PWGpreverb: pfx spelling involving nR sandhi

funderburkjim commented 7 years ago

In examining cases where preverb1a prefixed verbs may be constructed incorrectly (from pfx + root), it was noticed that some prefixes themselves might be misspelled.

Recall that the prefixes are extracted from the digitization pwg.txt , and appear as the third field in the records of preverb1a.txt. For example:

7257:as:parini:parinyas:15034   parini is the prefix

By the 'nR' sandhi, this should be spelled (SLP1) as pariRi.

All the prefixes in prefix1a were examined in this way:

python test_nR_pfx.py preverb1a.txt test_nR_pfx.txt
 with summary results:
8644 records from preverb1a.txt
29 cases written to test_nR_pfx.txt
parini 6 pariRi (24)
parinis 11 pariRis (0)
paryanu 4 paryaRu (0)
prani 7 praRi (24)
pravinis 1 praviRis (0)

In the above, the first line is read as: parini occurs as a prefix in 6 (of the 8644) cases; its sandhi form, paraRi occurs in 24 of the cases.

Given the fact that the correct form (for two cases at least, the prefixes parini and prani) also appears in the dictionary, it is reasonable to suspect that the 29 cases are errors of some kind (print or typo, we don't know).

However, the conclusion that these are errors is perhaps premature, for some as yet unknown reason. For, in examining only the parini+as example, PWG shows:

Also, MW has the same example (copied from PWG?):

परि-न्य्-अस्त [p= 596] : mfn. ( √2. अस्) stretched out, extended Kathās.

gasyoun commented 7 years ago

reasonable to suspect that the 29 cases are errors of some kind

@drdhaval2785 ?

(copied from PWG?

As usual. Remember Zgusta's article?

drdhaval2785 commented 7 years ago

There are at least two ways in which n->R change can be evaded.

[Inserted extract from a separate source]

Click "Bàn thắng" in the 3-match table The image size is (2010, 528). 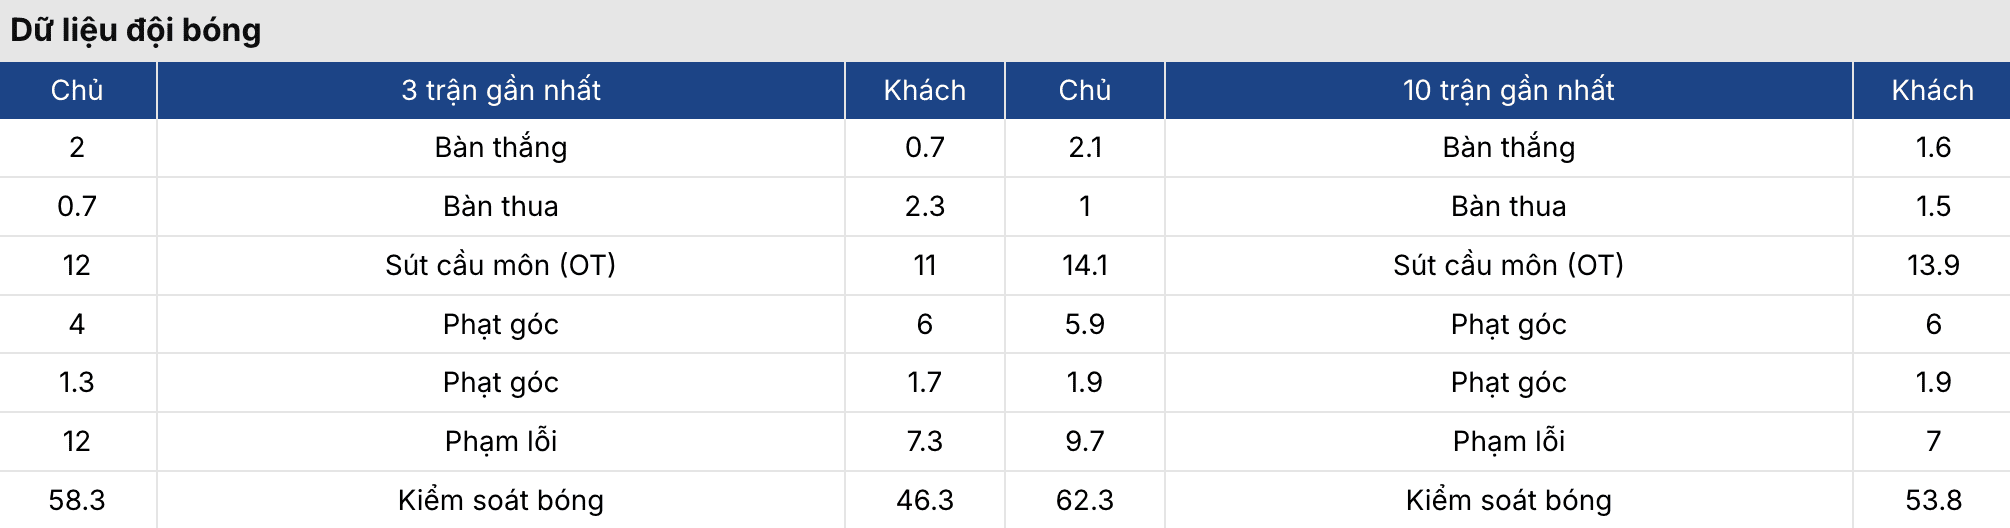[501, 148]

क्षुभ्नादिषु च rule is an open ended exception to the rule of nR. Whatever is seen in शिष्टप्रयोगः can be justified by this. Otherwise क्षुभ्णाति , प्राप्णोति should happen.

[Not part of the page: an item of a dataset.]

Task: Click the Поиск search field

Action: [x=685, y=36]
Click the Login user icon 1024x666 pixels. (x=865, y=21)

In वाचस्पत्यम् this is seen in {@परिनन्दन@}¦ त्रि॰ परि + नन्द--णिच्--ल्यु क्षुभ्रा॰ न णत्वम्।

The word प्र / परि are not treate as upasarga, but separate words (first member of compound)

See {@प्रना(णा)यक@}¦ त्रि॰ प्रकृष्टो नायकोऽस्य प्रशब्दस्य नयतिं प्रतिउपसर्गत्वाभावात् न णत्वम्।

drdhaval2785 commented 7 years ago

@funderburkjim There is a super specific rule which one of my teachers guided me to नेर्गदनदपतपदघुमास्यतिहन्तियातिवातिद्रातिप्साति- वपतिवहतिशाम्यतिचिनोतिदेग्धिषु च॥ ८।४।१७

Therefore the 'prani'/''praini' gets converted to 'praRi'/'pariRi' only before these verbs. For other verbs, upasargas are treated as a separate 'pada'. Therefore 'r' and 'n' are not in the same 'pada' . This is a prerequisite for 'n'->'R' conversion.

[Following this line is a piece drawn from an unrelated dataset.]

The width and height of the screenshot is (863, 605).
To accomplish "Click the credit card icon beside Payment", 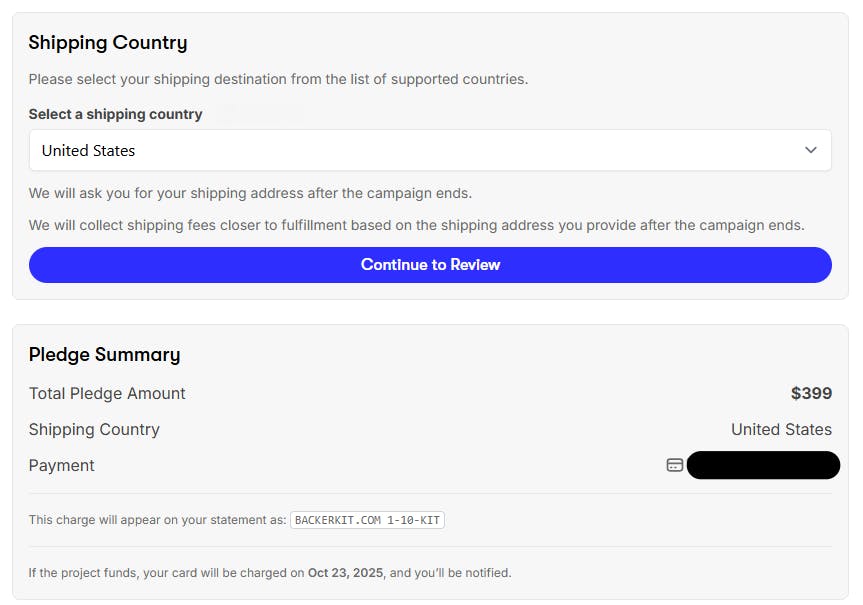I will pos(675,465).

गद प्रणिगदति। परिणिगदति। नद प्रणिनदति। परिणिनदति। पत प्रणिपतति। परिणिपतति। पद प्रणिपद्यते। परिणिपद्यते। घु प्रणिददाति। परिणिददाति। प्रणिदधाति। परिणिदधाति। माङ् प्रणिमिमीते। परिणिमिमीते। मेङ् प्रणिमयते। परिणिमयते। मा इति मङ्मेङोर् ग्रहणम् इष्यते। स्यति प्रणिष्यति। परिणिष्यति। हन्ति प्रणिहन्ति। परिणिहन्ति। याति प्रणियाति। परिणियाति। वाति प्रणिवाति। परिणिवाति। द्राति प्रणिद्राति। परिणिद्राति। प्साति प्रणिप्साति। परिणिप्साति। वपति प्रणिवपति। परिणिवपति। वहति प्रणिवहति। परिणिवहति। शाम्यति प्रणिशाम्यति। परिणिशाम्यति। चिनोति प्रणिचिनोति। प्रिणिचिनोति। देग्धि प्रणिदेग्धि। परिणिदेग्धि। अड्व्यवाये ऽपि नेर्गदादिषु णत्वम् इष्यते। प्रण्यगदत्। परिण्यगदत्।

http://sanskritdocuments.org/learning_tools/ashtadhyayi/vyakhya/8/8.4.17.htm

drdhaval2785 commented 7 years ago

http://sanskritdocuments.org/learning_tools/ashtadhyayi/vyakhya/8/8.4.14.htm उपसर्गादसमासेऽपि णोपदेशस्य॥ is also relevant here.

I propose - There is too much grammar and not much to be gained by studying it. Let us keep the 'parini'/'prani'/'pariRi'/'praRi' as given in PWG upasarga. No need to apply regexes to upasarga part of it.

gasyoun commented 7 years ago

The word प्र / परि are not treate as upasarga, but separate words (first member of compound)

That's interesting. From IE linguistics pra, pari are preverbs. And not just separate words.

There is too much grammar and not much to be gained by studying it.

So good to know I'm not the only one who thinks so.

funderburkjim commented 7 years ago

preverb1a has been revised in various ways to be consistent with MW spelling conventions. As a side effect, it appears that the special rules for prani, parini -> praRi, paraRi shown above are consistent for the spellings shown in preverb1a.txt.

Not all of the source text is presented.